Au Québec, on s’émeut de devoir construire l’équivalent d’une moitié d’Hydro-Québec pour répondre aux besoins futurs en énergie. Mais ce n’est rien face au défi qui attend le reste du Canada.

D’ici 2050, la production d’électricité devra doubler, voire tripler*. Et comme d’habitude, les solutions sont déjà connues.

La technologie n’est pas l’obstacle. C’est la politique. Pendant que le ministre fédéral de l’Environnement Steven Guilbeault essaie d’accélérer la transition vers les énergies renouvelables, l’Alberta la ralentit.

Jeudi, Ottawa a présenté son projet de règlement pour que la production d’électricité au pays devienne carboneutre en 2035. Or, quelques jours plus tôt, la première ministre de l’Alberta décrétait à la surprise générale un moratoire de près de sept mois sur les énergies renouvelables.

Le document de consultation de M. Guilbeault rappelle que la collaboration des provinces sera requise pour ce sujet dont la compétence est partagée entre le fédéral et les provinces.
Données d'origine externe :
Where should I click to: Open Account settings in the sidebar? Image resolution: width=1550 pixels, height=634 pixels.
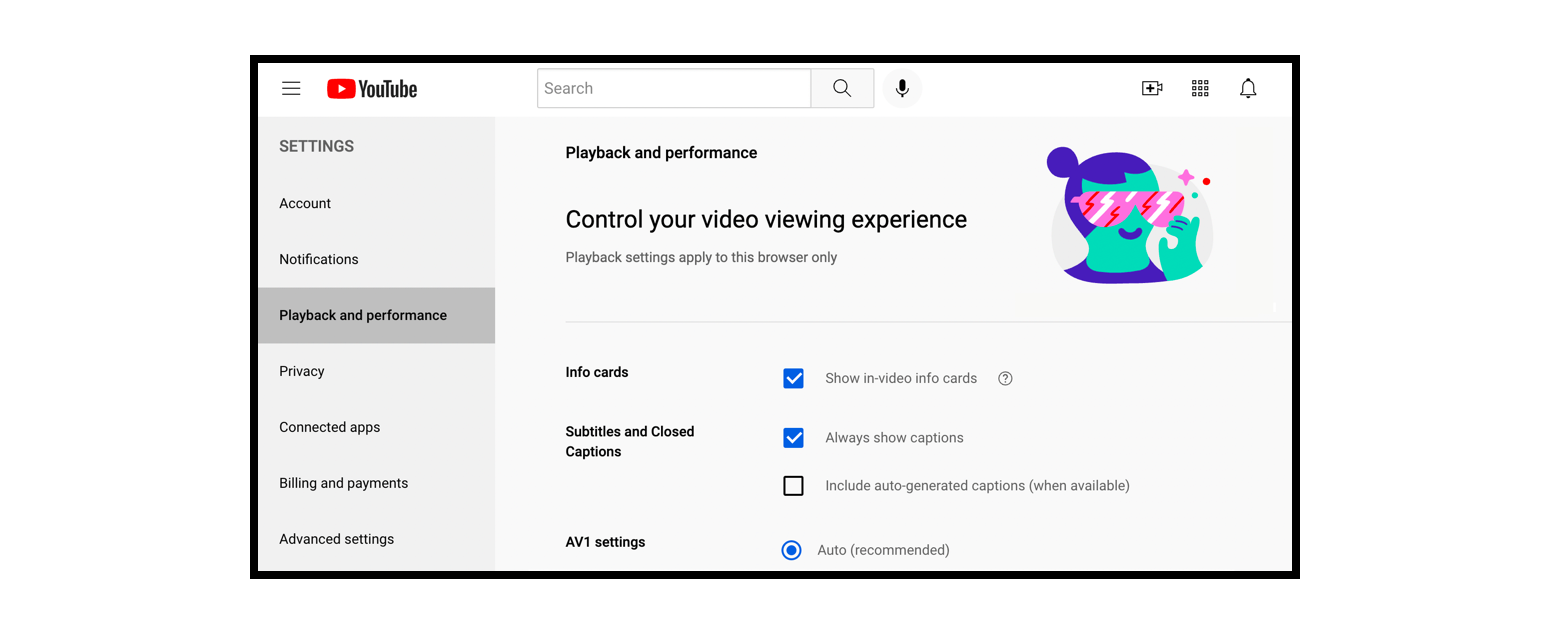[x=305, y=203]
Il ne croyait pas si bien dire…

Sa proposition est pourtant raisonnable. Des exceptions sont prévues pour les communautés nordiques et les petits projets de moins de 25 mégawatts – par exemple une génératrice pour un hôpital. Pour le reste, le gaz sera permis à condition qu’il reste une source d’appoint (450 heures par année) ou qu’il s’accompagne d’une technologie captant 95 % de ses émissions de carbone.

Du point de vue de la Saskatchewan, de l’Alberta et de la Nouvelle-Écosse, qui se chauffent encore beaucoup au gaz, la bouchée est énorme. Par exemple, en Alberta, le gaz assure 75 % des besoins.
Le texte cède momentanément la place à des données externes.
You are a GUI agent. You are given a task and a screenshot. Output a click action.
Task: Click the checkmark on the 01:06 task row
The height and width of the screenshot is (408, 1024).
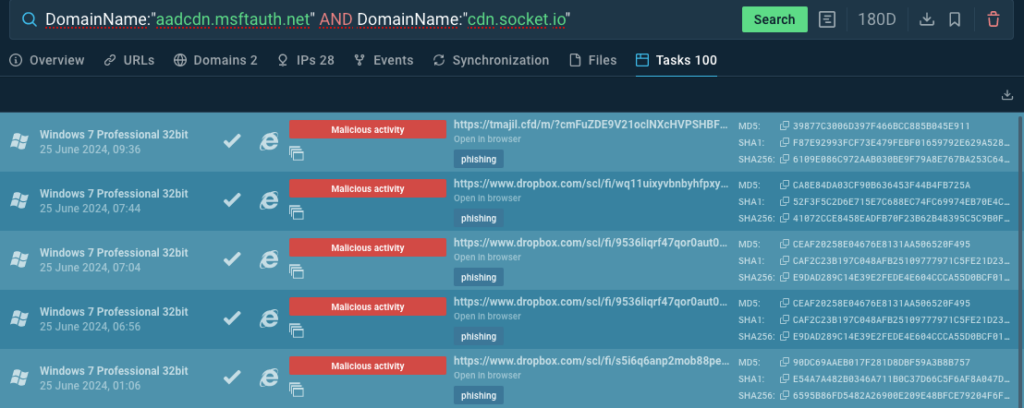coord(232,376)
Trois choses devraient toutefois rassurer ces provinces.

D’abord, le règlement n’entrera en vigueur qu’en 2035. Cela laisse du temps à l’industrie pour se préparer.

Ensuite, les carottes précèdent le bâton. Les différents programmes d’aide et de subvention déjà offerts totalisent 40 milliards de dollars.

Enfin, le marché a commencé à opérer la transition.

Pour les émissions de gaz à effet de serre (GES), on échoue à respecter nos cibles. Mais pour les énergies renouvelables, on les atteint. Et ce, encore plus vite que prévu.

Par exemple, en 2015, le charbon comptait pour la moitié de l’électricité en Alberta. La province prévoyait alors éliminer cette source d’énergie d’ici 2030. Finalement, elle devrait le faire dès cette année.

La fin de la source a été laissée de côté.